Continue the news article on the northeast US housing market from the point where it stops.

◆ Extract provided:
* * * * * * * * *

Whiff of revival in northeast US home market


Source : Business Times - 23 Apr 2009

But strong recovery some way off despite increased interest as buyers still finding it hard to get mortgages

After one of the worst slumps in memory, the housing market in the Northeast United States is stirring to life with more buyers on the prowl and bigger crowds at home showings. But few are in a rush to buy and many of those willing to spend find it hard to get mortgages, suggesting a strong recovery is still some way off and those hoping for a swift return to the go-go days will be disappointed.

Many home-buyers are like 26-year-old Jessica Doctoroff, who is taking her time as she hunts for her first home in the densely populated neighbourhoods around Somerville, a middle-class Massachusetts city that neighbours Boston.

After years of renting and living with roommates, the insurance manager wants her own home and is ready to buy. She’s viewed about 20 condominium apartments since February and has seen plenty of bargains get even better. One two-bedroom apartment had its price cut by US$25,000 and another was reduced just 10 days on the market.

‘I don’t feel like there is a rush,’ she said after viewing a 1,177 sq ft two-bedroom apartment priced at US$499,000. ‘There’s a lot more people coming out to look at these places, that’s true, but there’s a lot more property on the market.’ Massachusetts was one of the frothiest markets in the boom.

In the first quarter of 2000, the state ranked first in the pace of year-on-year house price rises in the country. And from 1995 to 2004, home sales notched double-digit growth.

But the recession is hammering the region. Home sales fell by 11 per cent year-over-year in February in Massachusetts, 15 per cent in neighbouring Rhode Island, 22 per cent in Maine and 26 per cent in Connecticut, according to the Federal Reserve’s ‘Beige Book’ survey of economic conditions released last week.

Home prices fared even worse. The median price of a home in those four states plus New Hampshire fell 17 per cent or more year-over-year, including a 26 per cent drop in Rhode Island where the unemployment rate has scaled double digits.

Real-estate brokers agree those numbers are dismal but say several factors may turn the tide - from low prices to low interest rates and a new-homebuyer tax credit. Mother Nature also could help as warmer weather and sunshine draw bigger crowds to home showings after an unusually cold winter.

Expectations are high for a spring thaw in sales. ‘It’s definitely getting better,’ said real-estate broker Stephen Bremis of Bremis Realty Inc in Somerville. Attendance at the home showings he organises has nearly doubled since February. He sold two houses in three days last week. He said buyers are responding to a drop in interest rates that has pushed the national average on a 30-year fixed-rate loan to around 4.85 per cent, the lowest on record, along with a tax credit of up to US$8,000 for qualified first-time buyers, part of the federal housing rescue plan passed in February. Some banks are also offering unprecedented incentives, like money for closing costs to unload foreclosed properties.

Brokers point to other positive signs such as a rise in Massachusetts condominium sales and prices in February compared to the previous month, according to the Fed’s Beige Book.

‘It’s likely that we have seen or are very close to seeing the bottom in home sales. But that’s very different from saying there is going to be a meaningful pickup in sales,’ said David Berson, chief economist of mortgage insurer PMI Group. He cites an index of housing affordability calculated by the National Association of Realtors that jumped in January to its highest since tracking began in 1970.

* * * * * * * * *

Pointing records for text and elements
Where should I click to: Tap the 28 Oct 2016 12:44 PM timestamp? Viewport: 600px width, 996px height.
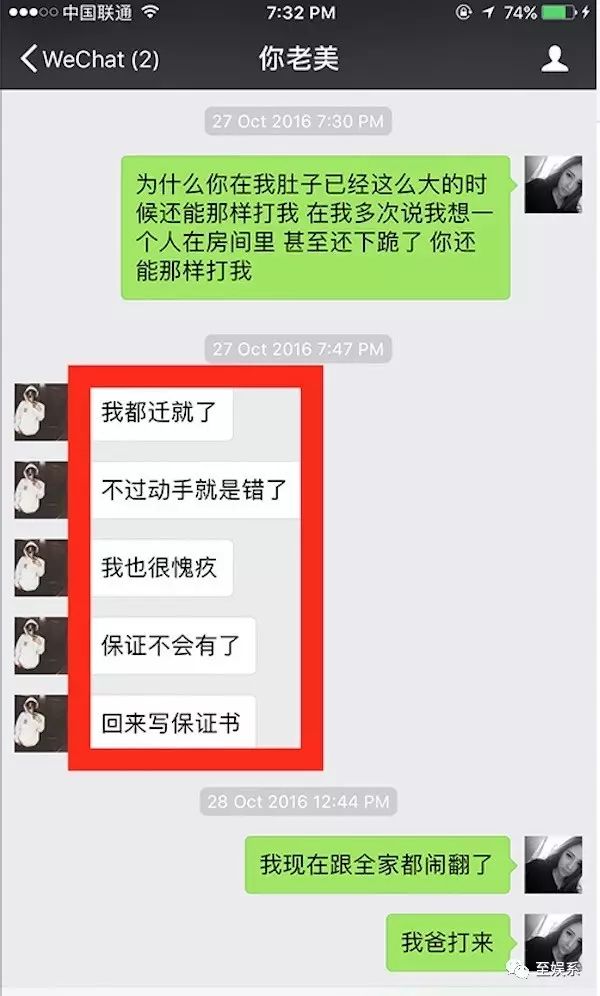point(298,802)
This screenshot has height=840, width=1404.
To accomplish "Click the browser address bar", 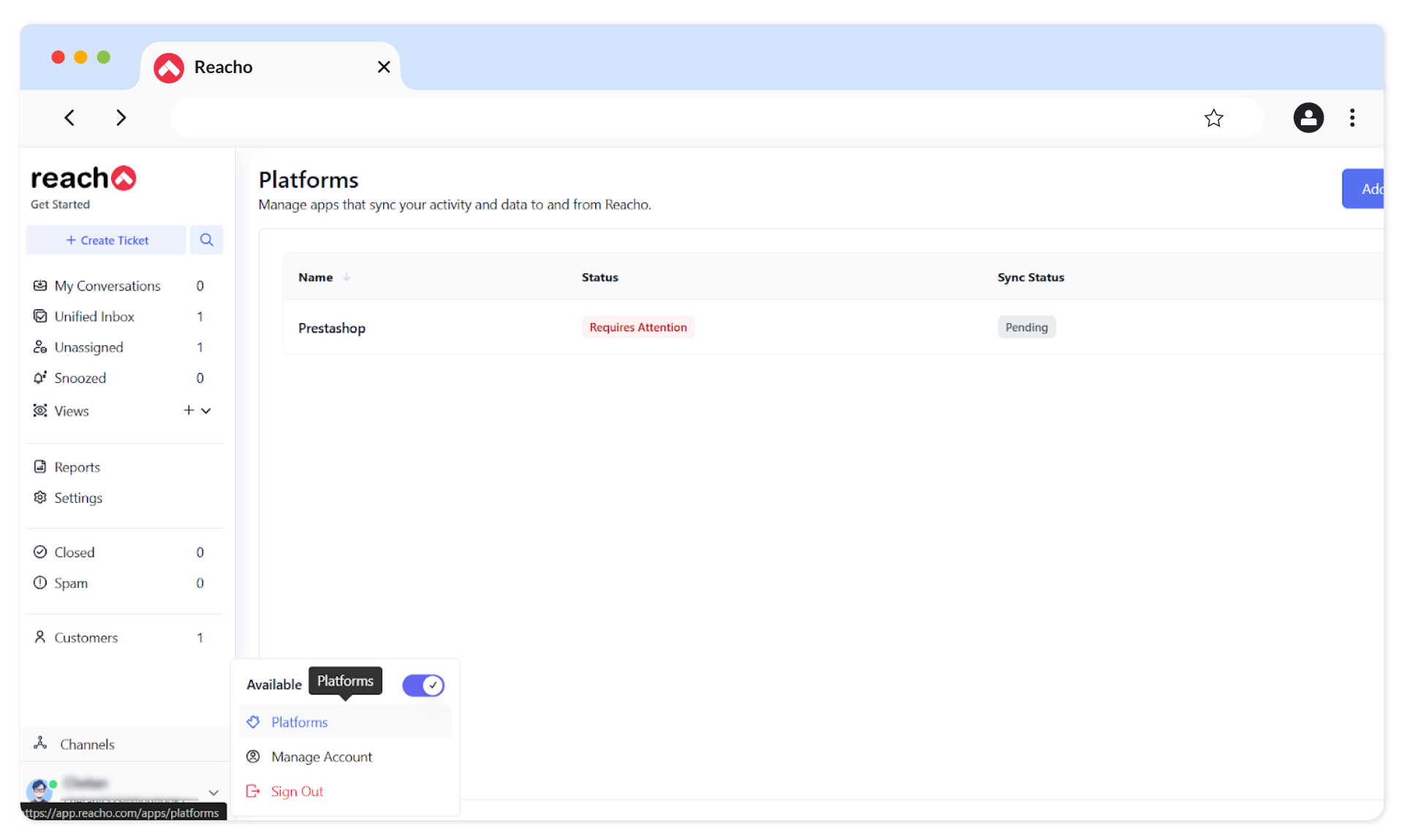I will [x=680, y=118].
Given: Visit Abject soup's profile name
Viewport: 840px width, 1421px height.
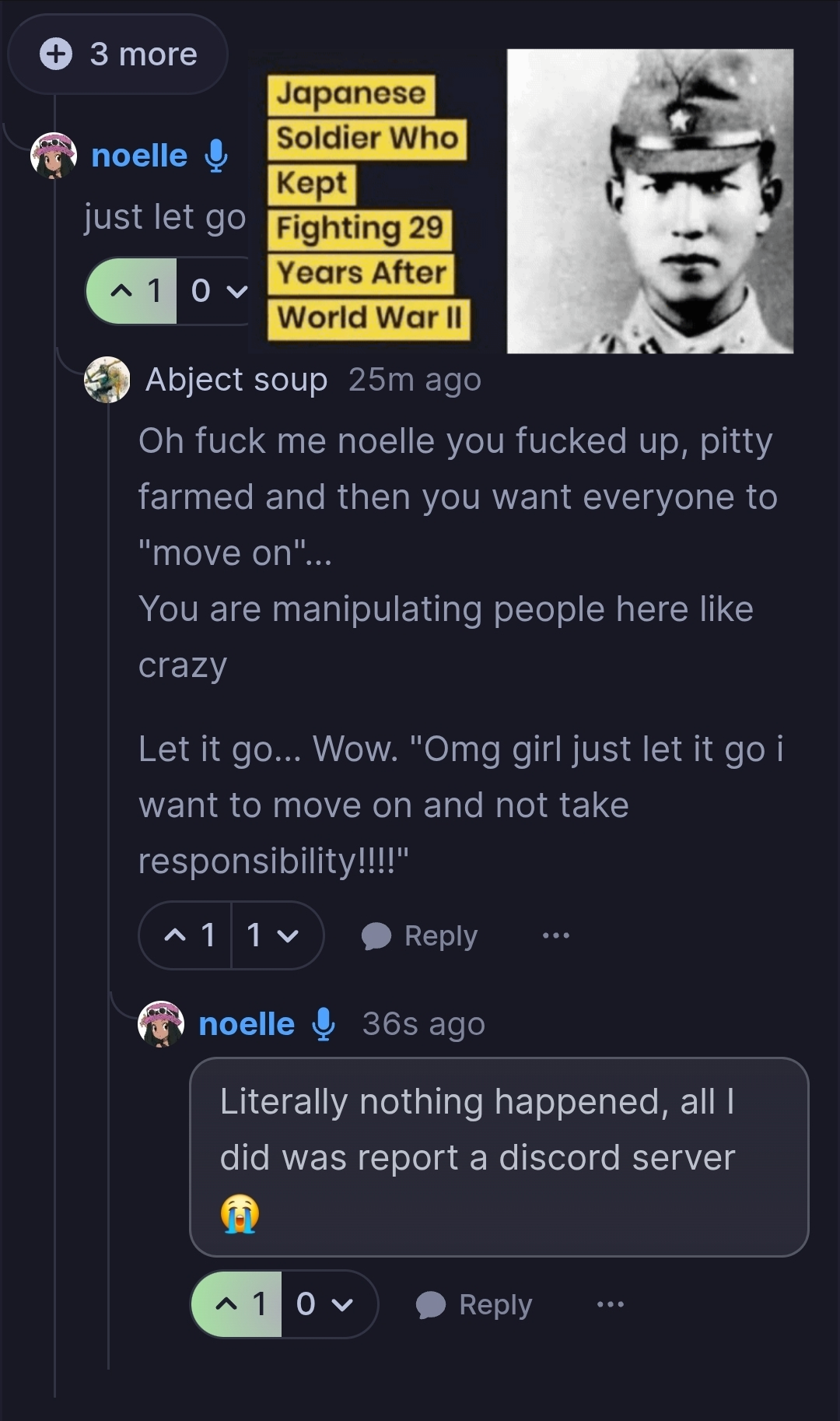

* * * * * * * * *

◆ Answer for this exercise:
‘If you look at all the recessions for which we have housing data - and that goes back into the 1960s - home sales have bottomed and started to move up always before the official end to the recession,’ he said. ‘Before you can run you have to walk. And home sales bottoming is an important precondition for the housing market overall to recover. And I think that is where we are now.’ But for many, the credit crisis has made getting a mortgage harder than ever as banks demand larger down payments and more liquidity. And condominium sales have been slowed by new rules that make it hard to get conventional loans unless 70 per cent of the apartments in a building are at least under contract to be bought.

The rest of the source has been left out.